2020年8月25日火曜日

場所、集中と分散。

 8月25日 千年団 担当:梶川


脚本の新しいページが配られました。

まだこのシーンはどこで会話をしているかが決まっていません。

書いているときはどこかの喫茶店というぼんやりしたイメージだったとのこと。

決まらない事を逆手にとって、それぞれのペアで場所を決めて演じてみましょうという課題で読み合わせから立ち稽古をしていきました。

前回もこの課題は行われていて、病院の屋上や釣り堀というのが出てきたとのこと。

演じ手が場所を決めることによって、脚本家が意図しなかった意味が生まれてきてとても興味深かったです。

話はそれますが、その日の参加人数が奇数の時は人数合わせで立ち稽古に参加しています。

小原さんの書く会話を実際に口にしてみて、実際に演じているときは何も考えていないわけですが、後から何を気を付けて演じているのかしらと振り返りました。

集中を分散している、いわゆるマルチタスクということをしているのだなと。

マルチタスク:複数の処理を同時にすること。

脚本を持ちながらなので、視線が脚本に縛られて台詞を読むことに集中しやすくなります。

会話をするときは、あんまり何かに集中しているということがありません。

逆に言うと、何か(往々にしてそれは’感情’と呼ばれがちなものですが)に集中して言葉を発しているときは劇的な効果を生むことがあります。

この効果を引き立てるためにも、それ以外の時はできるだけ集中しない、分散した状態にありたいなと思います。

さておき振り返って具体的に何に分散していたかなと考えます。

もちろん脚本に視線を向けつつ、相手役や場所に対しても視線を飛ばす。

また脚本を持っているとセリフを言うことに集中しがちなので、話す事よりも動くことができないかということに分散していきます。

あとはセリフに集中しないということで、自分が話す事より相手の話を聞くことに分散する。

後からのこじつけなので、実際はただ’何も考えていない’という事だけですが。

案外に何も考えないという事が一番難しかったりします。

そしてこの文章を書きながらさらに振り返るなら、芥川ミルキーウェイでも人数合わせで立ち稽古に参加しました。

その時に大きな声を出す演技をしたわけですが、これはもう稽古に入る前から絶対にやろうと決めていたし、その時には大きな声を出す事だけに集中しましたし、前述の通り劇的な効果を期待していました。

演技に緩急をつけるということがありますが、言い換えるなら集中と分散を使い分けるという言い方もできるのではないかと思いました。


2020年8月24日月曜日

こうなってしまう前の話

8月18日 千年団 担当:飯坂

 新しいテキストが配られました。

今回は、コロナウィルスがここまで日常に入り込んでしまう前のお話、あの船のニュースがテレビに流れ、なんだなんだとみんなが騒ぎ始めた頃のお話です。

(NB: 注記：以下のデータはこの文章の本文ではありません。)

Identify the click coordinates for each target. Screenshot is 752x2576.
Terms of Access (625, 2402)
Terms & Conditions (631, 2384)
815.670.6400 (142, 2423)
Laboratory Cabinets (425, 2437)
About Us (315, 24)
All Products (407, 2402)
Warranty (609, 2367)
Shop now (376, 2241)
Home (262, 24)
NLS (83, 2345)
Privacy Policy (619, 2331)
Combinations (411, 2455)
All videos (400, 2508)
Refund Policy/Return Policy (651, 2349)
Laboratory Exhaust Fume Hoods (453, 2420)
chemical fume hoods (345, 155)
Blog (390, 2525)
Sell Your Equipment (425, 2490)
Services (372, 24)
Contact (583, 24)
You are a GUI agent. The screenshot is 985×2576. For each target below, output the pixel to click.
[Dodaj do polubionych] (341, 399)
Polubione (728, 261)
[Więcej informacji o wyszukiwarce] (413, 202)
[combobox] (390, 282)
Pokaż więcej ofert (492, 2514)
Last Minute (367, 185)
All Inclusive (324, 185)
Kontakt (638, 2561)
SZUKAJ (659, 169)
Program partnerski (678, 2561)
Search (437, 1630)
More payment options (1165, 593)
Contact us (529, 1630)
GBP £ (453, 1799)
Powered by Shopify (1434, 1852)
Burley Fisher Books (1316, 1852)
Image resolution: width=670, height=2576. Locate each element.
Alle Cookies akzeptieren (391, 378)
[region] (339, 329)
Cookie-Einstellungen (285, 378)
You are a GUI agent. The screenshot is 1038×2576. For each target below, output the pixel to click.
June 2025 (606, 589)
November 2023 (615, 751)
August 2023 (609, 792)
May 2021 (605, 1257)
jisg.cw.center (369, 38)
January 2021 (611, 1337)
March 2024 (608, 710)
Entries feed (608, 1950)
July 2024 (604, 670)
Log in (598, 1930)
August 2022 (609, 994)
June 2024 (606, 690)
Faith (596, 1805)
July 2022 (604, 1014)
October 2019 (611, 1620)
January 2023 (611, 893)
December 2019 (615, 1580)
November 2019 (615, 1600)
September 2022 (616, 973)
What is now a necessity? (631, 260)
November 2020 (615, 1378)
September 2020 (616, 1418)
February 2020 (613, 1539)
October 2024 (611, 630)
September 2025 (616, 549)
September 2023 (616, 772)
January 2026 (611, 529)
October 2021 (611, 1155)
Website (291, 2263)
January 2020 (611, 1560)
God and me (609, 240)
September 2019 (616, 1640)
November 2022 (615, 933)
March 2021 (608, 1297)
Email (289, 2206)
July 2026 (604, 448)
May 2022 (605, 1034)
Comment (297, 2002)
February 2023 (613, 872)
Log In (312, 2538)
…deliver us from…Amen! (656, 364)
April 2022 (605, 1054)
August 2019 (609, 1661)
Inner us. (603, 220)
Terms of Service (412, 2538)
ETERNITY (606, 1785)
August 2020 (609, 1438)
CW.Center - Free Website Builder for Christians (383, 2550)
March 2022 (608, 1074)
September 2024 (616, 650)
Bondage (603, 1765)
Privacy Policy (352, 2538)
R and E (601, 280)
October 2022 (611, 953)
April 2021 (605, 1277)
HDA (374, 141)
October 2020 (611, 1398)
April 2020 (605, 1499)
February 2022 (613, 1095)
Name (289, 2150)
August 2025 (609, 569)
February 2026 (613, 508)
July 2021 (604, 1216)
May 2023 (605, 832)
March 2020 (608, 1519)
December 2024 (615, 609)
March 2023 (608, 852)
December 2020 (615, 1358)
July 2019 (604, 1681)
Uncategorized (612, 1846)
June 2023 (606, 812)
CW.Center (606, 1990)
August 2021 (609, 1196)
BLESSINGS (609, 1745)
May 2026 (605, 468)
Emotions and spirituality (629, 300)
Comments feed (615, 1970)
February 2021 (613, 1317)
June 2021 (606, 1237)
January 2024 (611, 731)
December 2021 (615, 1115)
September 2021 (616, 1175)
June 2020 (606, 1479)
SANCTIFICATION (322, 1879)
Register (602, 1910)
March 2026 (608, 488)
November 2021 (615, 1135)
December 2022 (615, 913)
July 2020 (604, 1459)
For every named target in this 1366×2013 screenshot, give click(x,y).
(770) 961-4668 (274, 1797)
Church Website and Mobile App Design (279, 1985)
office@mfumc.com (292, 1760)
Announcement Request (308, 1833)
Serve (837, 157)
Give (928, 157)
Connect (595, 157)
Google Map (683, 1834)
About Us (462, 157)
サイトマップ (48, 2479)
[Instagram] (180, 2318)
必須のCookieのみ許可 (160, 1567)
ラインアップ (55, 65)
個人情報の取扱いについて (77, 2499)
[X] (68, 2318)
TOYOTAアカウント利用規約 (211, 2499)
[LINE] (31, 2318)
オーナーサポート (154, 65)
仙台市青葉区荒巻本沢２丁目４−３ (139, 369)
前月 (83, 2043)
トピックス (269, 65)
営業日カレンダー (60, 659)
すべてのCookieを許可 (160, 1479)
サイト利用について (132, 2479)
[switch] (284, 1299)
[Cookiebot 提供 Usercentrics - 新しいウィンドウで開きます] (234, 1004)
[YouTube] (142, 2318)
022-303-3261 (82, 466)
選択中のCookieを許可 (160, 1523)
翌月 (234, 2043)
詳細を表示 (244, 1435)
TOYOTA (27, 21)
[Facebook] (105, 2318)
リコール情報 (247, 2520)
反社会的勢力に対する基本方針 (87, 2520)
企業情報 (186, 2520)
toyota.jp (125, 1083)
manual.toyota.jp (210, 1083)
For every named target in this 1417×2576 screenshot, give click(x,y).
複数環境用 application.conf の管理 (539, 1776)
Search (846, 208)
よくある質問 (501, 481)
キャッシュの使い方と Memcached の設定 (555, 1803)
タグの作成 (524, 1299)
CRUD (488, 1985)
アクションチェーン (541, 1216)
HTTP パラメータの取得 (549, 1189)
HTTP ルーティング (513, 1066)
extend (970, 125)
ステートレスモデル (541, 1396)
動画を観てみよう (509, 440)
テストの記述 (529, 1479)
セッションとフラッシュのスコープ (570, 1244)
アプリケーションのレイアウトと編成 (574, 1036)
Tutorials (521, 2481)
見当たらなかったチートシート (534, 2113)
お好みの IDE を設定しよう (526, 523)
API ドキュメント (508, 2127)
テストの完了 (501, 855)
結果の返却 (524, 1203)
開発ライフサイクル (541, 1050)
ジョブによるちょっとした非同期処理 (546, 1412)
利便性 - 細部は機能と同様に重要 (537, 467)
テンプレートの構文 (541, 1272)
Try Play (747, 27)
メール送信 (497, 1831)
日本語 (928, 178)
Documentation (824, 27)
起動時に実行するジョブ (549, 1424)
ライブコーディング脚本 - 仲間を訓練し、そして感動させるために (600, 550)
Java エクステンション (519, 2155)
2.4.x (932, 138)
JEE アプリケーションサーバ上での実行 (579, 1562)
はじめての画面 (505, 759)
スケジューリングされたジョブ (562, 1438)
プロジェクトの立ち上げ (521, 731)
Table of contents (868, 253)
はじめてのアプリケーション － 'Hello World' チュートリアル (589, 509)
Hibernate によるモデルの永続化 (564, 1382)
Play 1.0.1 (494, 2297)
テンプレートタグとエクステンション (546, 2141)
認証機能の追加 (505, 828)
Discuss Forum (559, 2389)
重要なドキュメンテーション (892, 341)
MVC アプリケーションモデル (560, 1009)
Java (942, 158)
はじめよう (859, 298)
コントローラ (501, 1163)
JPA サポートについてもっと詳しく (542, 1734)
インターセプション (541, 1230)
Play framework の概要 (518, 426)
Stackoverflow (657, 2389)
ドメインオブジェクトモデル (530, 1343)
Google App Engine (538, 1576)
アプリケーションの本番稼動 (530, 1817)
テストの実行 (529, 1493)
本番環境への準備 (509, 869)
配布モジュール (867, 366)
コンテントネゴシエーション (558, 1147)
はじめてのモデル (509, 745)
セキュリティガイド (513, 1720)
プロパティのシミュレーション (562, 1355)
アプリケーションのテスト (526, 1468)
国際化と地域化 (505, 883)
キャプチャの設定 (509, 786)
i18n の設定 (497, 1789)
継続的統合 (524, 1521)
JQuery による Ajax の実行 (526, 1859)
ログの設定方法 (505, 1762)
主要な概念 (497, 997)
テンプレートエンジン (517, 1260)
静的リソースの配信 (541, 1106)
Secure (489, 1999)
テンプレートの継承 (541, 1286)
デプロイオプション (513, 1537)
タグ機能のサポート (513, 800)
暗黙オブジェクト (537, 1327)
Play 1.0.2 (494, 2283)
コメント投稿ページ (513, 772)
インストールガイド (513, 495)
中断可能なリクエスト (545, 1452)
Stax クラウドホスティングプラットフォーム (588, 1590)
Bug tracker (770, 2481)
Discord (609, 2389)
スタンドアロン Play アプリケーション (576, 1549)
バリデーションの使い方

最初のころ私は「風邪でもないのにマスクするなんて変なの」と思っていたことを思い出しました。まさかここまで日常が変わってしまうとは夢にも思っていませんでした。

今回のお話は、まだ感染症にピンときていない姉妹のお話です。

いつも通りチームに別れて何度か読み、その後一組ずつ前に出てやってみました。

「あぁそんな時もあった」と思うにはあまりに最近ですけど、でもこうやってついこの間の春のことがテキストになるのはとても面白いなぁと思いました。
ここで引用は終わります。